Researchers from the La Jolla Institute for Allergy & Immunology have joined forces with the Dana-Farber Cancer Institute and Washington University in St. Louis to investigate Lexiscan™ for sickle cell disease. The drug is currently marketed by Astellas Pharma as a pharmacologic stress agent for heart disease diagnosis.

“We will be testing the ability of Lexiscan to reduce inflammation that contributes to the poor blood flow and serious complications characteristic of sickle cell disease,” says La Jolla Institute’s Joel Linden, Ph.D., whose research laid the groundwork for the trial. The study is being funded primarily by a $1.2 million, two-year American Recovery and Reinvestment Act (ARRA) stimulus grant from the National Heart Lung and Blood Institute.

David G. Nathan, M.D., president emeritus of the Dana-Farber Cancer Institute, former physician-in-chief at Children’s Hospital Boston, and co-leader of the project, will direct the clinical component of the trial. Dr. Linden and his team will analyze blood samples from participants, which will be collected from adults at two trial sites: Brigham and Women’s Hospital in Boston and Washington University in St. Louis. Pending these results a trial site for children 14 years of age and older is planned at Children’s Hospital Boston in the study’s second year.

Lexiscan is indicated for radionuclide myocardial perfusion imaging. It is used in patients unable to undergo adequate exercise stress testing. The compound is given in 10-second, intravenous doses during coronary stress testing.
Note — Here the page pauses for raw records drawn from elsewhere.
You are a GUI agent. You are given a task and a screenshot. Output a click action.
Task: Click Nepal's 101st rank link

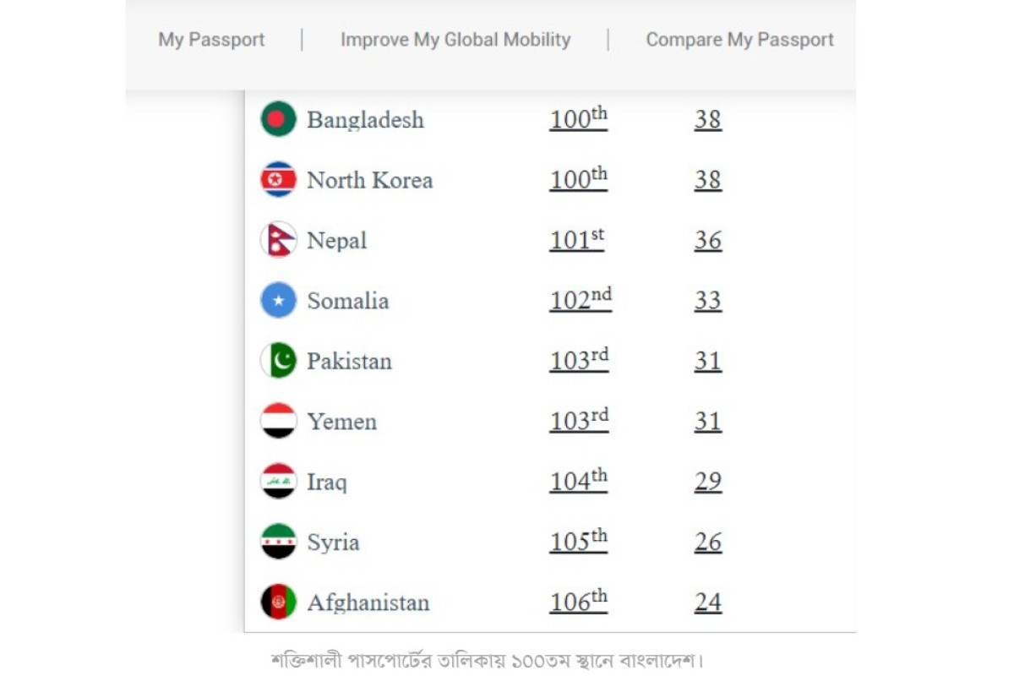[576, 240]
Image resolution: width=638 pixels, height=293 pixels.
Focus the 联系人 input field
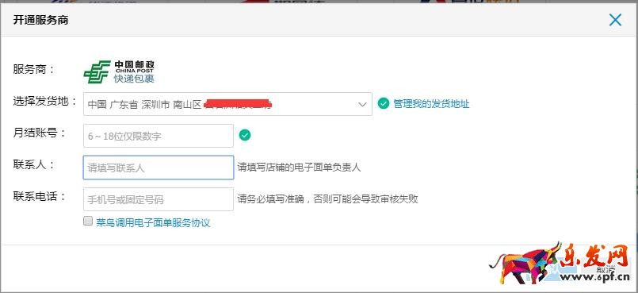pos(159,168)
The new trial will test smaller doses of Lexiscan, administered for longer periods of time to potentially suppress inflammation.
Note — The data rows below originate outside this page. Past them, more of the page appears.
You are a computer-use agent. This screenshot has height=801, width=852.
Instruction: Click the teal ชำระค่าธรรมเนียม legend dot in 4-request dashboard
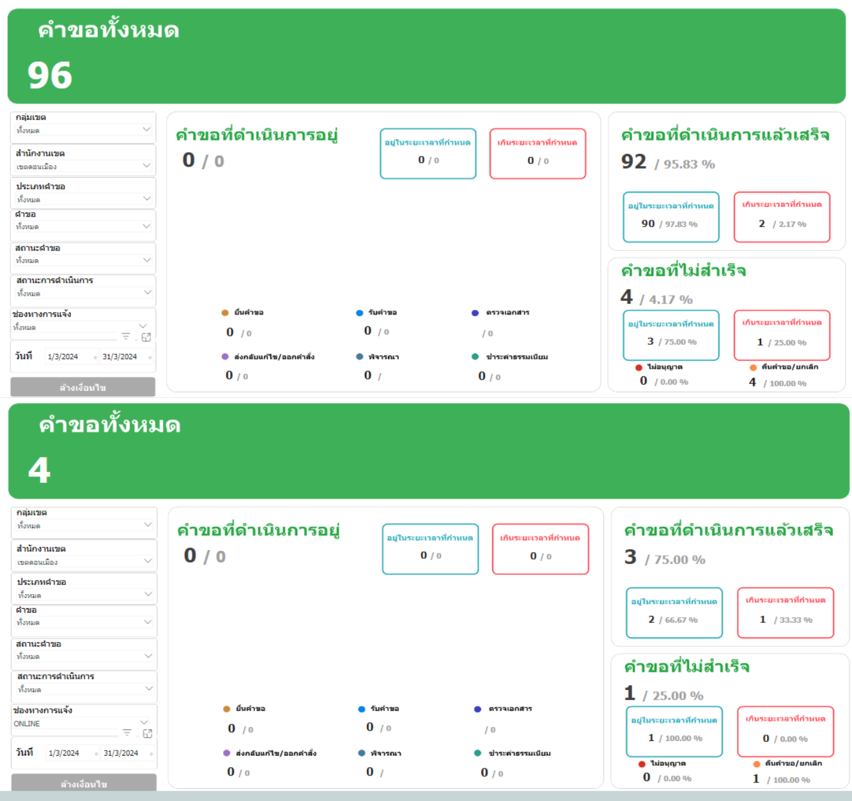click(477, 753)
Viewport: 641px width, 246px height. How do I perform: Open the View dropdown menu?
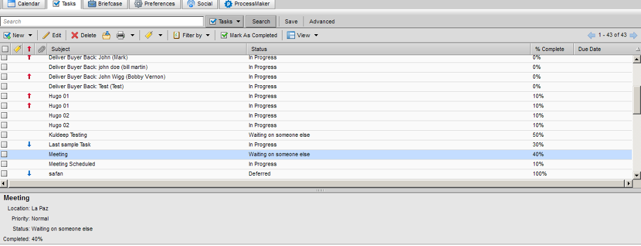click(302, 35)
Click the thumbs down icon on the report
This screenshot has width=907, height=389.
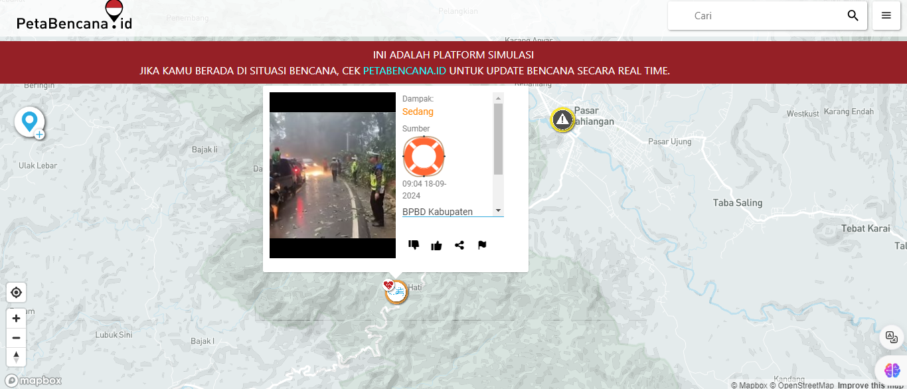pos(414,245)
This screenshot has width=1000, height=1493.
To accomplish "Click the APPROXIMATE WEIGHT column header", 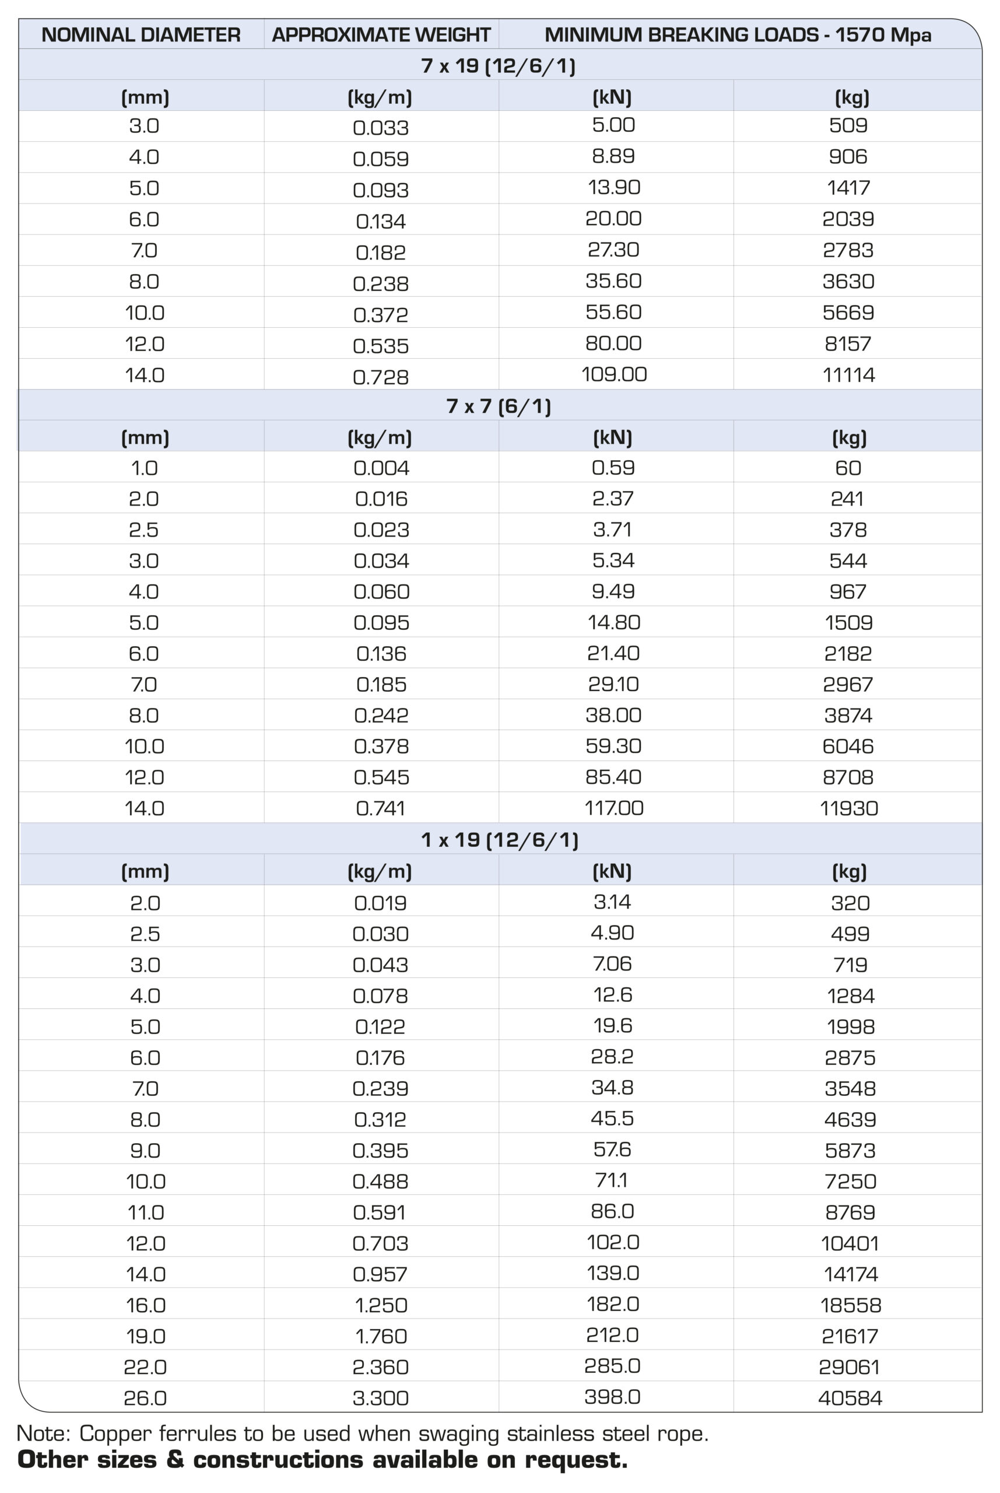I will click(x=381, y=34).
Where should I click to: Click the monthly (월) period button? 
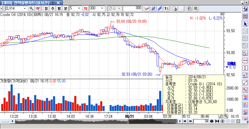pyautogui.click(x=59, y=8)
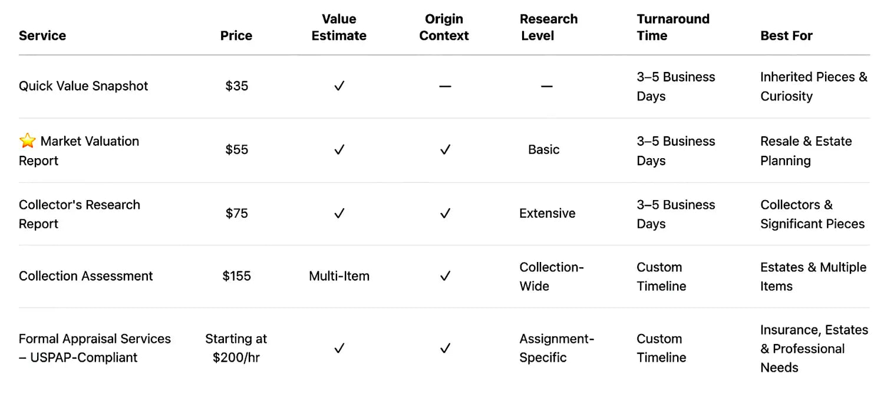The image size is (884, 403).
Task: Click the Value Estimate checkmark for Collector's Research Report
Action: coord(339,214)
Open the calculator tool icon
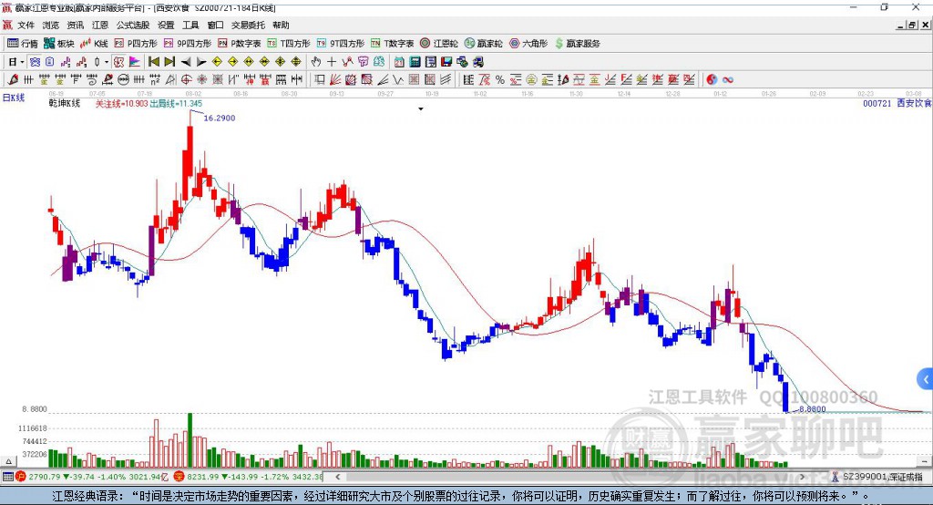This screenshot has width=933, height=505. coord(415,62)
Dr. Linden has been researching the effects of adenosine, a signaling molecule similar to the active ingredient in Lexiscan, in mouse models of sickle cell disease for the last four years.  He explains that adenosine binds to receptors known to be important in blocking inflammation. In his studies, Dr. Linden found that adenosine significantly reduced inflammation and pulmonary defects in the sickle cell mice.

He also pinpointed the specific white blood cells causing the inflammation, known as invariant natural killer T cells or  iNKT cells. Dr. Linden, working in conjunction with Joshua Field, M.D., a hematologist from Washington University, found that patients with sickle-cell disease have significantly elevated numbers of activated iNKT cells.  “This further validated that inflammation plays a major role in this disease,” he said.

In sickle cell disease, also known as sickle cell anemia, the body’s oxygen-carrying red blood cells become stiff, sticky, and misshapen or sickled in appearance and clog the body’s small blood vessels. This leads to reduced blood flow and lower oxygen levels, causing symptoms such as anemia, pain crises, organ damage, or even death.  Inflammation caused by white blood cells of the immune system has been shown to significantly exacerbate sickle cell disease. 

The trial will begin in adults with sickle cell disease but no painful crises, giving different test doses of Lexiscan for periods of 12 and 24 hours to ensure that it does not cause toxicity.  Pending these results, the team will then move to test Lexiscan in adults with pain crises and acute chest syndrome, and, in the second year, in children age 14 and older.